32-13 SECTION 27. Article 25.05, Insurance Code, is amended to
32-14 read as follows:
32-15 Art. 25.05. OTHER LAWS TO GOVERN. Chapter <Chapters> 2,
32-16 including Article 2.20, Chapter <and> 8, and Article 4.10 of this
32-17 code, and all other provisions of the Insurance Code, if not in
32-18 conflict with this chapter, shall apply to and govern any insurance
32-19 carrier operating under this chapter. In addition, Article 21.49-8
32-20 of this code applies to each insurance carrier operating under this
32-21 chapter.
32-22 SECTION 28. Section 551.079, Government Code, is amended to
32-23 read as follows:
32-24 Sec. 551.079. TEXAS DEPARTMENT <STATE BOARD> OF INSURANCE.

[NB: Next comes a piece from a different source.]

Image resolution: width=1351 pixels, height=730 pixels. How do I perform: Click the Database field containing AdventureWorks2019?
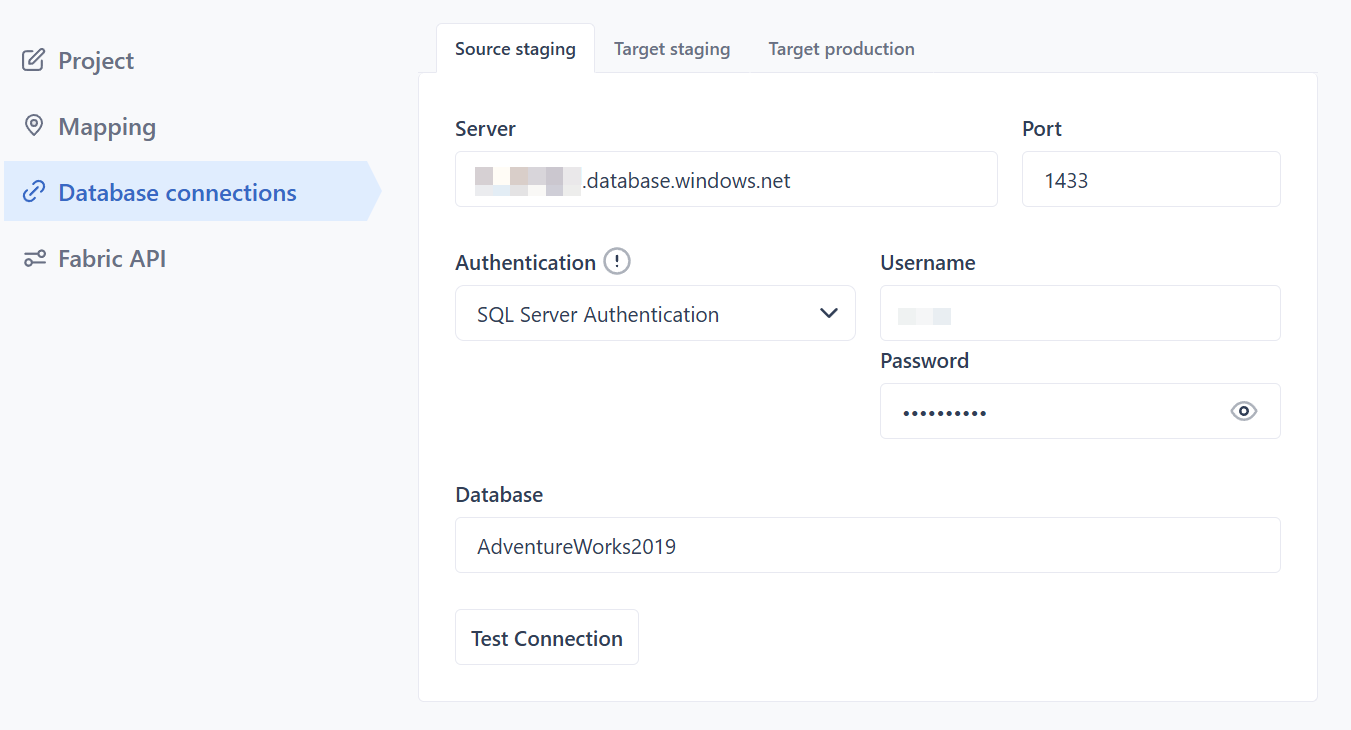point(866,546)
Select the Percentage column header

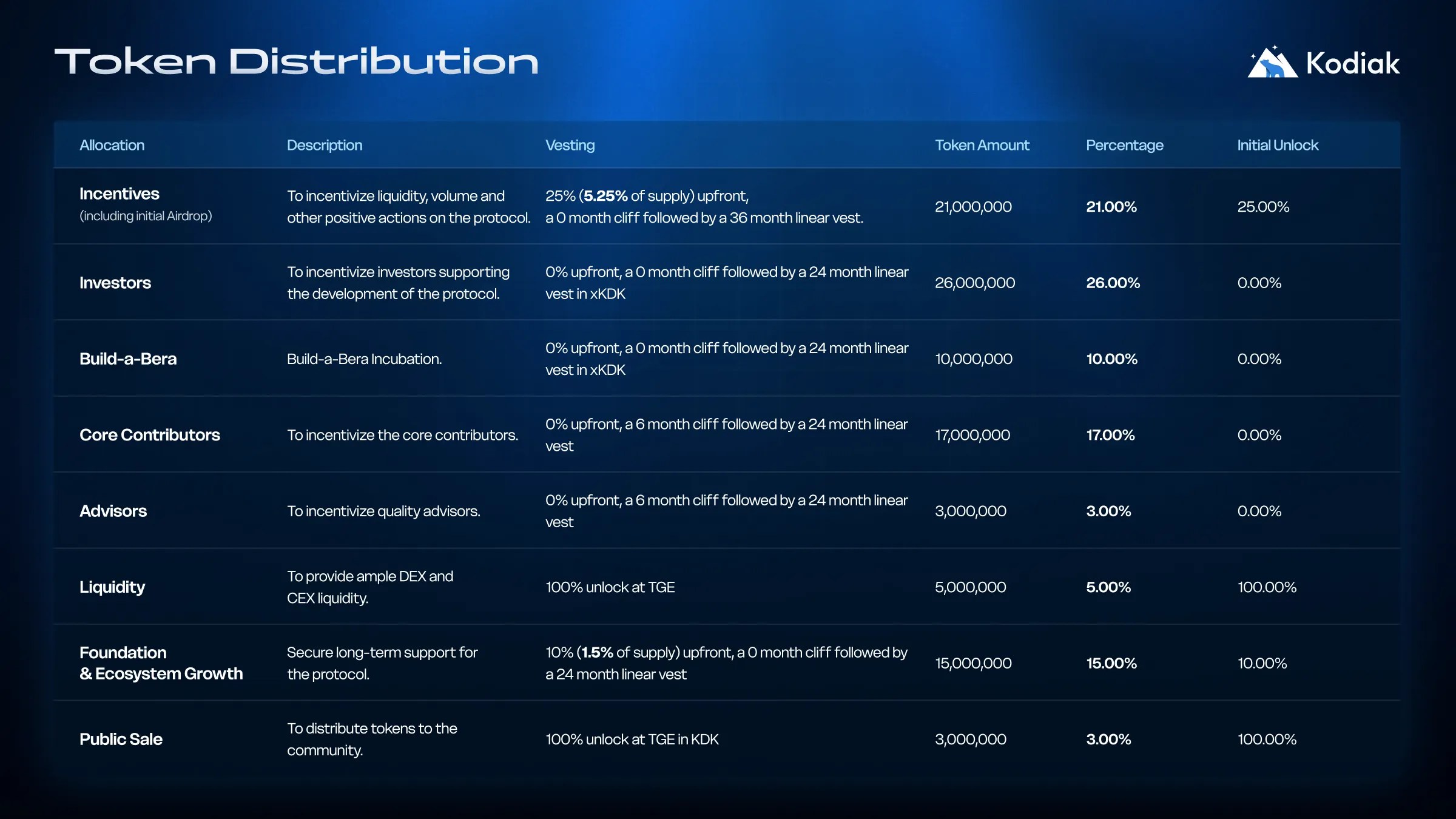click(1124, 146)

32-25 (a) The requirements of this chapter do not apply to a meeting of
32-26 the Texas Department <State Board> of Insurance or the commissioner
32-27 of insurance in the discharge of responsibilities to regulate and
33-1 maintain the solvency of a person regulated by the department
33-2 <board>.
33-3 (b) The exception created under this section also applies to
33-4 a meeting conducted by:
33-5 (1) the health maintenance organization solvency
33-6 surveillance committee established under Section 36, Texas Health
33-7 Maintenance Organization Act (Article 20A.36, Vernon's Texas
33-8 Insurance Code);
33-9 (2) a guaranty association established under the
33-10 Insurance Code; and
33-11 (3) any other entity organized under the Insurance
33-12 Code to monitor the solvency of a person regulated under that code.

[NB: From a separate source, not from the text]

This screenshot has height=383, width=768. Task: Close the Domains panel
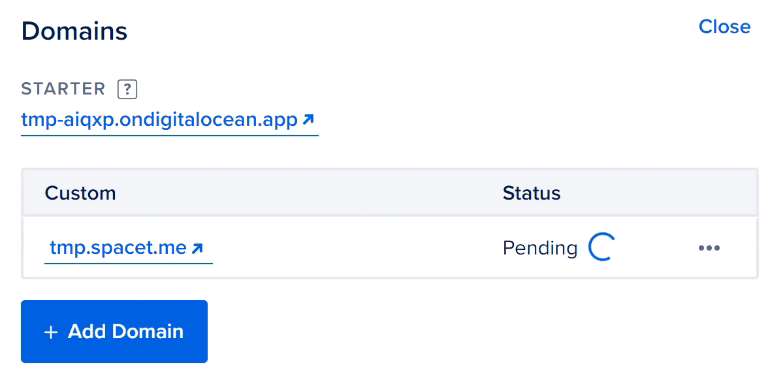click(724, 26)
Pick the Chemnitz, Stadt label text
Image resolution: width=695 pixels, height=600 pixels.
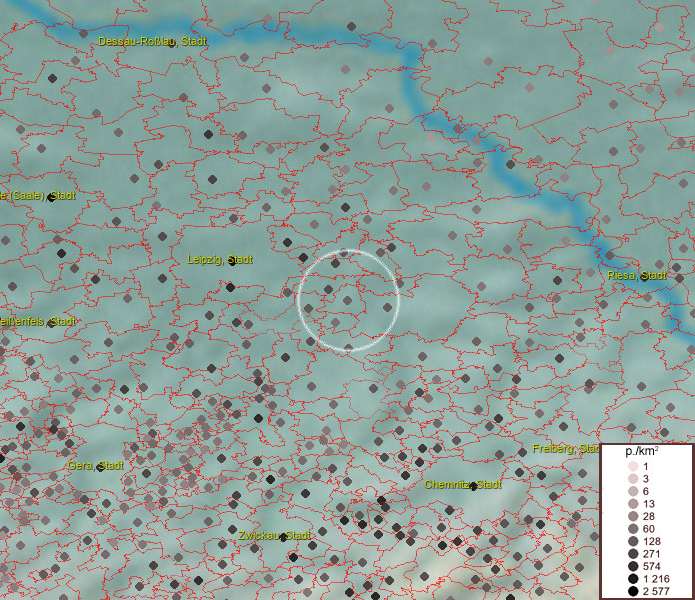click(x=462, y=484)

33-13 (c) The commissioner of insurance <board> may <deliberate
33-14 and> determine the appropriate action to be taken concerning the
33-15 solvency of a person regulated by the department <board> in a
33-16 closed meeting with persons in one or more of the following
33-17 categories:
33-18 (1) staff of the department or of a guaranty
33-19 association <board>;
33-20 (2) a regulated person; or
33-21 (3) representatives of a regulated person.
33-22 SECTION 29. The following laws are repealed:
33-23 (1) Section 3A, Article 3.02, Insurance Code; and
33-24 (2) Article 5.61(b), Insurance Code.
33-25 SECTION 30. (a) Except as provided by Subsection (c) of
33-26 this section, this Act takes effect September 1, 1995.
33-27 (b) The commissioner of insurance shall adopt rules as
34-1 required by the Insurance Code, as amended by this Act, not later
34-2 than December 31, 1995.
34-3 (c) Section 13, Texas Health Maintenance Organization Act
34-4 (Article 20A.13, Vernon's Texas Insurance Code), as amended by
34-5 this Act, takes effect September 1, 1995. Each health maintenance
34-6 organization subject to that section shall deposit the amount
34-7 required under that section as amended by this Act with the state
34-8 treasurer not later than January 1, 1996.
34-9 SECTION 31. The importance of this legislation and the
34-10 crowded condition of the calendars in both houses create an
34-11 emergency and an imperative public necessity that the
34-12 constitutional rule requiring bills to be read on three several
34-13 days in each house be suspended, and this rule is hereby suspended.